I took off my original 1937 Hudson’s cast iron master cylinder to rebuild it as part of the brake restoration. I have a lot of rust on the INSIDE of the reservoir and would love to hear what’s worked for other people to remove rust here? Sent from my iPhone using H.A.M.B.
I just pulled a really crusty master cylinder from my ‘47 DeSoto. Just so happen to have a gallon of Evapo-rust from Harb’r Fr8. I’ll soak it til tomorrow and report back. Sent from my iPhone using H.A.M.B.
Says “ preclean item if it’s oily. Rinse item and completely immerse for 1-12 hours depending on the depth and age of rust. Check progress periodically. Once rust is removed, rinse item with water. “ We’ll see if this is a good option.

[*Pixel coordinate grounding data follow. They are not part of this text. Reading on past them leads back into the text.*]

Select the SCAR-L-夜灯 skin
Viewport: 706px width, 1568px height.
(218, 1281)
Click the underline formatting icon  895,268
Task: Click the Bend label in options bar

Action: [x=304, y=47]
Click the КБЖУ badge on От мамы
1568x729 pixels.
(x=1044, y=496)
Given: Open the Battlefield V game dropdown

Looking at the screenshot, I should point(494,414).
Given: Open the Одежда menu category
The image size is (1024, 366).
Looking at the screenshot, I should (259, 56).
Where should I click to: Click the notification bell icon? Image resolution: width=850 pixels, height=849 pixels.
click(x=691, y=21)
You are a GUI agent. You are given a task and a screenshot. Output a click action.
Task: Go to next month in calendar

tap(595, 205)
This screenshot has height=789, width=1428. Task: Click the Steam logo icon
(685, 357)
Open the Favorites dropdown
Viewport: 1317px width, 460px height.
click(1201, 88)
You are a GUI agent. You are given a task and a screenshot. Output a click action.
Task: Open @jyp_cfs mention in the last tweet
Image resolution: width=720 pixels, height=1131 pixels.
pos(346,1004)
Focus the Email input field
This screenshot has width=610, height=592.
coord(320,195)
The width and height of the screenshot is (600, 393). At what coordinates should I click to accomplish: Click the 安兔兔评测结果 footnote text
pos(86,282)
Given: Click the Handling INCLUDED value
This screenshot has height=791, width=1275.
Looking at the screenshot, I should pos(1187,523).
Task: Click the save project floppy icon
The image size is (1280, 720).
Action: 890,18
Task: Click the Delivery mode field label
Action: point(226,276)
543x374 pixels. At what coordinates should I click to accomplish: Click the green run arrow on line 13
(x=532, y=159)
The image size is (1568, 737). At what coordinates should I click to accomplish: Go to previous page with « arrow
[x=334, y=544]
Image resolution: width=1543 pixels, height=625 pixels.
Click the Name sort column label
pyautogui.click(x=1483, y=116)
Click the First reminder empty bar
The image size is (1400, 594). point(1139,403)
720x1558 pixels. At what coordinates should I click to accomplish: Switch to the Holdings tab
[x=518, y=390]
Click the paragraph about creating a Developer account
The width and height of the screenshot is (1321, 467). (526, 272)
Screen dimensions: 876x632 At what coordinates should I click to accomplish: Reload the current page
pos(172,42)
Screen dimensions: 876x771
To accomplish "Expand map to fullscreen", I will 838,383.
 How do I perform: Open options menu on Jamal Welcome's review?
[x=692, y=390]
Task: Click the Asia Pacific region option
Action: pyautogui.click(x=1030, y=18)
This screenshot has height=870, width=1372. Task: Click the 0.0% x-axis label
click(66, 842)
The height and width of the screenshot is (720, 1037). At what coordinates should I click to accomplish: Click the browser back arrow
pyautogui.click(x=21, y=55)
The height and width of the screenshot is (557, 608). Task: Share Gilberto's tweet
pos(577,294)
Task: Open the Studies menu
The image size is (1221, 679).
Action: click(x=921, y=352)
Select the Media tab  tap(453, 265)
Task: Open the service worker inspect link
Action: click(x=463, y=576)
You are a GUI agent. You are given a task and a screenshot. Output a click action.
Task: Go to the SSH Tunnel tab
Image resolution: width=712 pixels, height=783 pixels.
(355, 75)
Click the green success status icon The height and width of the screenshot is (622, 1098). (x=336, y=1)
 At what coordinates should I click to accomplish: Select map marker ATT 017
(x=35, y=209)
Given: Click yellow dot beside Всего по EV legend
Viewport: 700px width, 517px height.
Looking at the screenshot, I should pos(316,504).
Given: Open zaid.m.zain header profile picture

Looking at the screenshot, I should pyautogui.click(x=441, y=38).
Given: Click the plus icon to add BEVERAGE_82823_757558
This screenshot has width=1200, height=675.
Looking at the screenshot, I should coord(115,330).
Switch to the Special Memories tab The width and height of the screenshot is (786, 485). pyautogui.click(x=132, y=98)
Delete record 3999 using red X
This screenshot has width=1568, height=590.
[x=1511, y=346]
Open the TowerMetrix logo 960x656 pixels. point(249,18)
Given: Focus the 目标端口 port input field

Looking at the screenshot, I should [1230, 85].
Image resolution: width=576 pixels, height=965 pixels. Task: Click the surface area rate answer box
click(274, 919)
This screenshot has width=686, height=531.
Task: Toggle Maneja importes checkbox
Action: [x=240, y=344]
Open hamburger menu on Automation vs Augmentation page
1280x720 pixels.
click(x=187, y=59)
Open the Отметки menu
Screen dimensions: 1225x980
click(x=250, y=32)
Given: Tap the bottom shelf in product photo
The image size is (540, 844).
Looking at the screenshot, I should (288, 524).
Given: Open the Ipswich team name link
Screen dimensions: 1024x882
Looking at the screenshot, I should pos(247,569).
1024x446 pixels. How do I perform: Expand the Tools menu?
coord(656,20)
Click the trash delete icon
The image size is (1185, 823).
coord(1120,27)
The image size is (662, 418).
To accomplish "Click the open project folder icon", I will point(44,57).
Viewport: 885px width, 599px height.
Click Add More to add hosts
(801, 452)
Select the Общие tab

Go to the hardware store and get a gallon jug of white vinegar. Super cheap. It works well and not that aggressive. Might that 1 to 3 days depending on how rusty it is. On most stuff just a water rinse works when done. If want to be cautious rinse in water and baking soda. And not harmful to dispose.
This was done in 25 minutes. Notice to the right where I spilled it. If you're not on a budget this is the fastest way to go. It leaves a zinc phosphate film to inhibit further rusting and promote paint adhesion. This is also good for dumping down welded seems like wheel arches and roof drip rails..
What percentage white vinegar do you use? I see it all the way from 5 to 45% and priced accordingly from $3 a gallon to $30
All the above will work evaporate rust is the fastest than molasses (7 to 1 with water) the slowest is vinegar(full strength). I like vinegar best, I use white vinegar ( I don’t know percentages) about 3$ a gallon.after the soak( a few days to a week) you need to use a brush in th m/c and the will fall out.
I just buy the 5% white vinegar at the grocery or hardware store and use it straight. About $2.50 a gallon.
Careful with the acids....they will attack the machined surfaces on cast iron parts if left to soak too long(days). I ruined a cylinder head that way...
Muriatic acid will dissolve things really quick. I'm thinking tomato sauce my wife makes it real shitty tomato sauce a lot of acid. I got try it out.
Good chance the bore is stuffed, if you’ve got rust in the reservoir your going to have pitting in the bore, inspect closely before you spend $$ on it.
I cross that out because I didn't want to run an advertisement. I developed this metal prep rust remover because I wanted something fast. I'm from God damn New Jersey and were not known for hanging waiting all day for something to work. There are a couple of good preps like POR 15, Eastwood, and my favorite Master coat. I don't really care how people get rust off the car, I worry about it coming back.
Pulled out of bucket , rinsed with hot water, and dried with blow gun. No real work involved. I am in no way affiliated with this product. I got it to clean up some crusty knick knacks. Sent from my iPhone using H.A.M.B.
Here is my 2 cents on master and wheel cylinders, unless you can by NOS, buying a replacement from the parts house or repop joints I have been finding lately are junk, the threaded fittings are not made correct and the fittings bottom out before they seal so now you have leaks, the taper is not made correct and they are just shit parts, I've been sending cylinders out and having them stainless sleeved, masters about 100, cylinders about 80 to 90,and Ford step 95, the wheel cylinders you buy today come with metric bleeder screws and the Mopars with the bolt down top have metric bolts that just frys my ass.
Brake fluid is hygroscopic and will attract water, so it's a good thing to flush your brake system every so often.
I've used vinegar, EvapoRust and electrolysis. Vinegar is the cheapest by far, easier to set up than electrolysis and just as fast as EvapoRust. It's even faster if you take the part out and scrub it with a wire brush every now and then. Usually the part is clean in a few hours or less. Vinegar is environmentally friendly, you can get it at any grocery store and you can use what's left in the bottle for cooking.